• The Masters

Mickelson ditches driver for special three-wood

Farrell Evans
April 10, 2013

ESPN will be providing live commentary during all four days of the Masters from Augusta National - along with all the news, views and opinion when it gets underway on Thursday.

Phil Mickelson will use a modified three-wood as his driver when the Masters begins on Thursday at Augusta National Golf Club.

The three-time Masters champion, who last won in Georgia in 2010, had his club manufacturer combine characteristics of a driver with a three-wood for a club that gives him better accuracy off the tee without sacrificing distance. The club conforms to USGA guidelines.

Two weeks ago at the Shell Houston Open, the 42-year-old San Diego native first mentioned his "special club" that would have a smaller head, a lower-ball flight and more run in the fairway.

Mickelson said on Tuesday the club takes spin off the ball. So on some holes now at Augusta, he's getting another 15 to 20 yards in distance.

"The tee shot on 15 is getting down to where I have one or two clubs less, and because it comes off fast, as well as low spin, it's running, which is exactly what I wanted here," said Mickelson, who finished in a tie for third last year.

Mickelson is looking for anything that will help calm his nerves.

"I haven't been in competition since the Sunday of the Houston Open, and that's been - it will be 10, 11 days, I guess, as opposed to three, and that's what I'm nervous about is just those first opening five or six holes, being mentally tuned in," Mickelson said.

However, Mickelson said he did have some nice practice sessions the past several days.

The 41-time PGA Tour winner said he's not surprised to see Tiger Woods is the favourite to win this week.

"Tiger is playing some incredible golf," Mickelson said. "It's going to be a very difficult thing for us to beat him this week."

Since 2000, Mickelson has finished outside of the top 10 at Augusta on only two occasions. He's optimistic about his chances for success this year.

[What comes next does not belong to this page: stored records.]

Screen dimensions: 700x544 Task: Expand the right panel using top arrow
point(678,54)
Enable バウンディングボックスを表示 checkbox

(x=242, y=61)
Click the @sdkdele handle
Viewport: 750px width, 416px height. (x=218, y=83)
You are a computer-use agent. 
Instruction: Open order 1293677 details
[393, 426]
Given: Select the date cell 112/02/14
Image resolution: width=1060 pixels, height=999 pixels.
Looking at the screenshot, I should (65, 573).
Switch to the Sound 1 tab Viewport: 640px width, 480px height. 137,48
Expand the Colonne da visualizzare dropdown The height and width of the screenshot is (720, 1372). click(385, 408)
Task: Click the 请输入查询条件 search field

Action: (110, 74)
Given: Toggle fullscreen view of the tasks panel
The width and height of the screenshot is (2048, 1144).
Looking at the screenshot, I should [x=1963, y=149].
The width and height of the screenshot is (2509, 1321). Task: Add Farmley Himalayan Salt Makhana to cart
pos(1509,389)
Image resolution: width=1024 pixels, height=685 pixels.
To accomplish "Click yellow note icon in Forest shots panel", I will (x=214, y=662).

"I don't have to hit perfect shots to make pars," Mickelson said. "There are a lot of holes here where I can make mistakes off the tee and with my short game, I know can recover.

"It's not like the U.S. Open where if you make one little mistake, it's costing you one or two shots because you don't have the ability to recover. That's what Augusta National offers is that recovery shot, which means you don't have to be perfect from the tee, which I like."